**PROBLEM TO SOLVE:** Write out exactly every line from the one containing "500x790 pixels. Task: Change" through the final line of the material below, both included. Pictures are to be skipped.

--- MATERIALS PROVIDED ---

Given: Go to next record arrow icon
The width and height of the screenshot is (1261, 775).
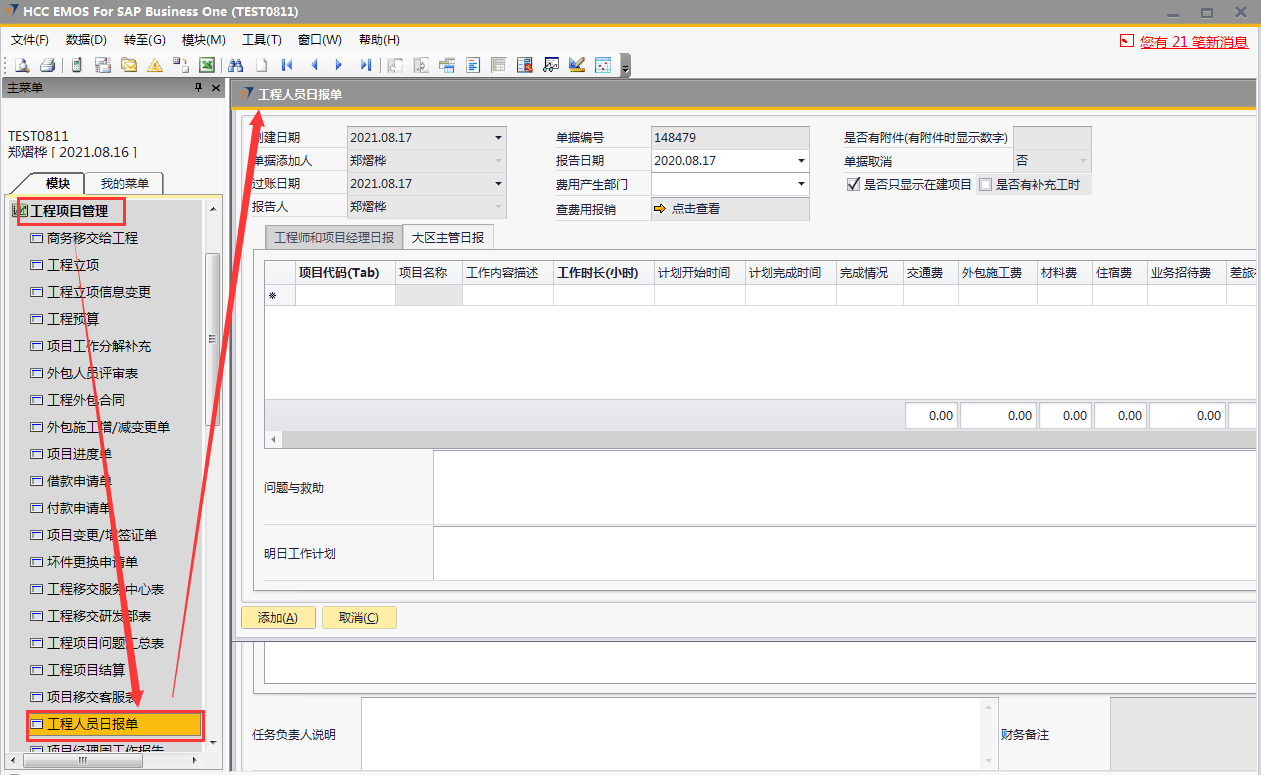Looking at the screenshot, I should 339,65.
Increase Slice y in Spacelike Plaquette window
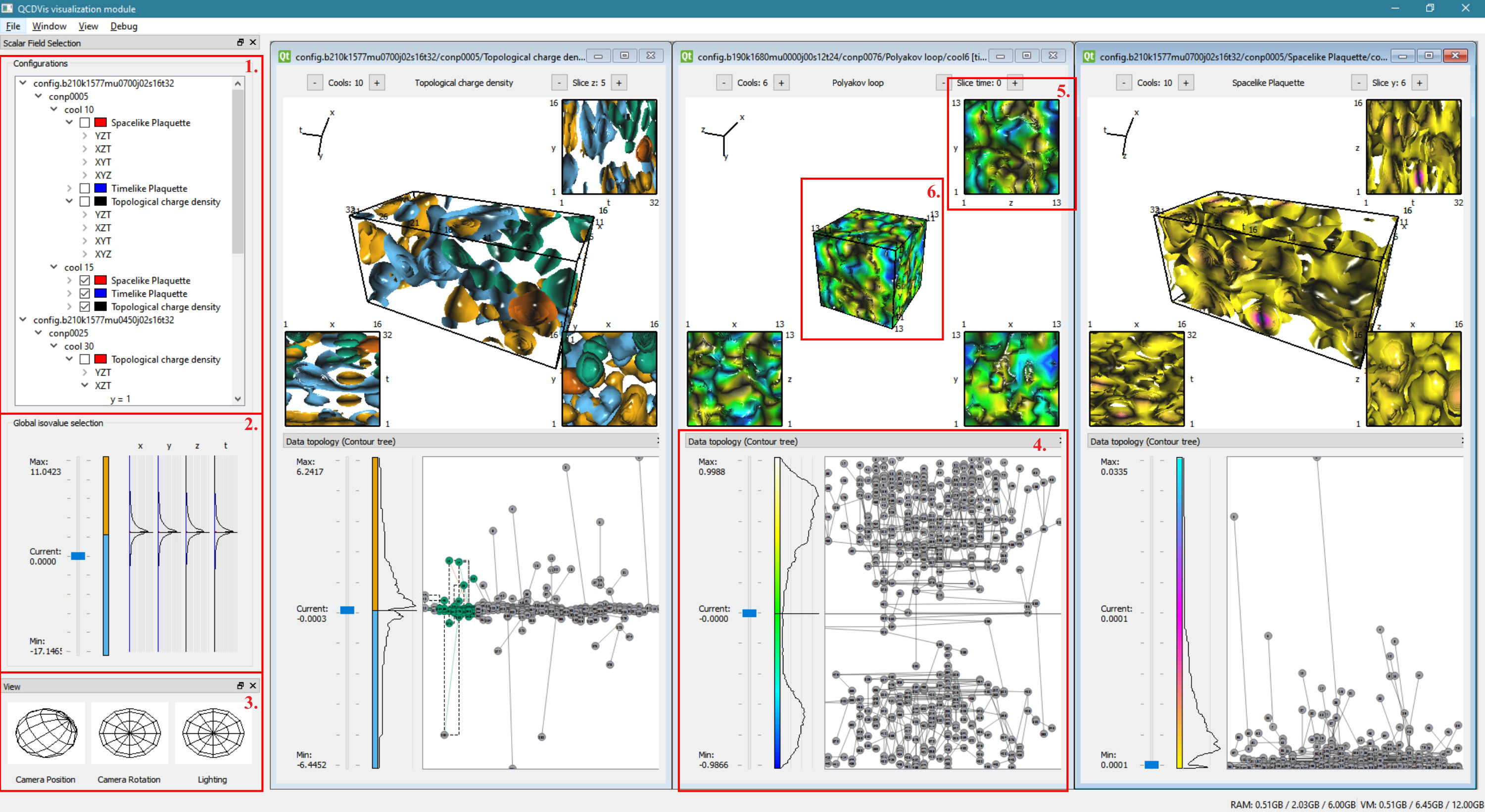Screen dimensions: 1485x812 (x=1419, y=83)
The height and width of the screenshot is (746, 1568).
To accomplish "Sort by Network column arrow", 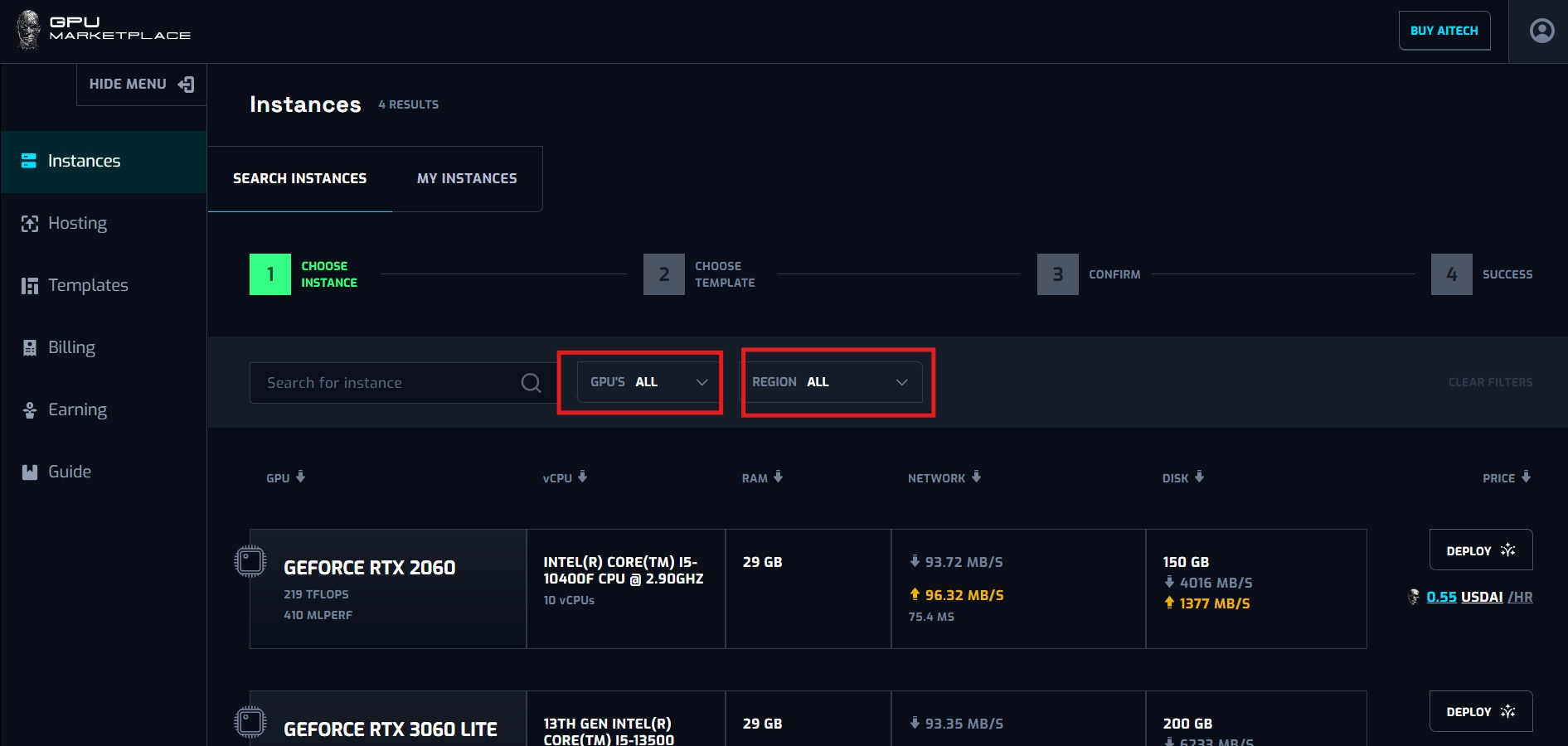I will coord(976,477).
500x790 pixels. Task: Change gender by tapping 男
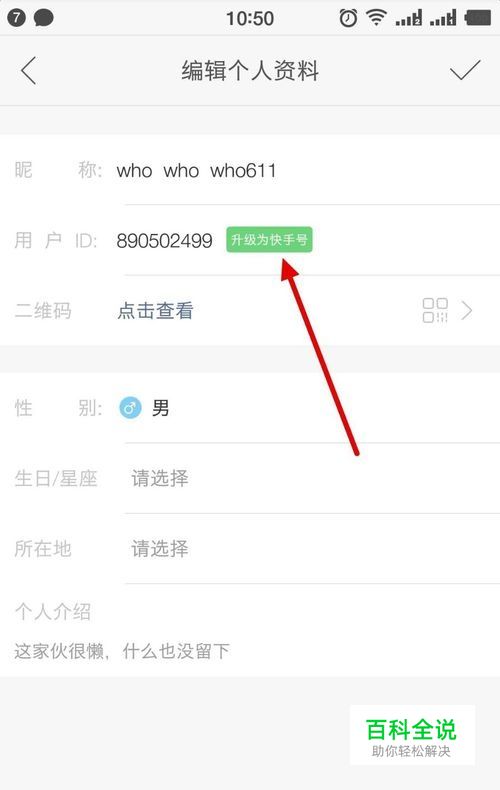coord(160,408)
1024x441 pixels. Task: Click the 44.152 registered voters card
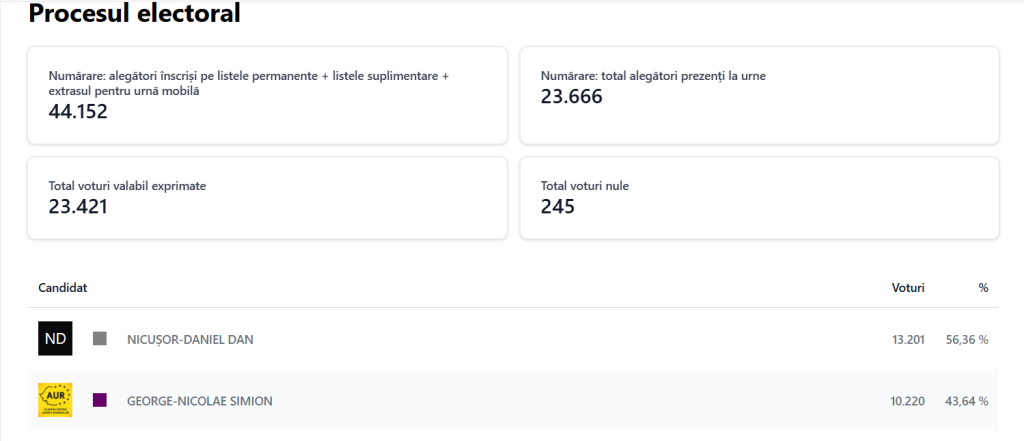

---

**EXERCISE RESPONSE:**
500x790 pixels. Task: Change gender by tapping 男
coord(160,408)
1024x441 pixels. Task: Click the 44.152 registered voters card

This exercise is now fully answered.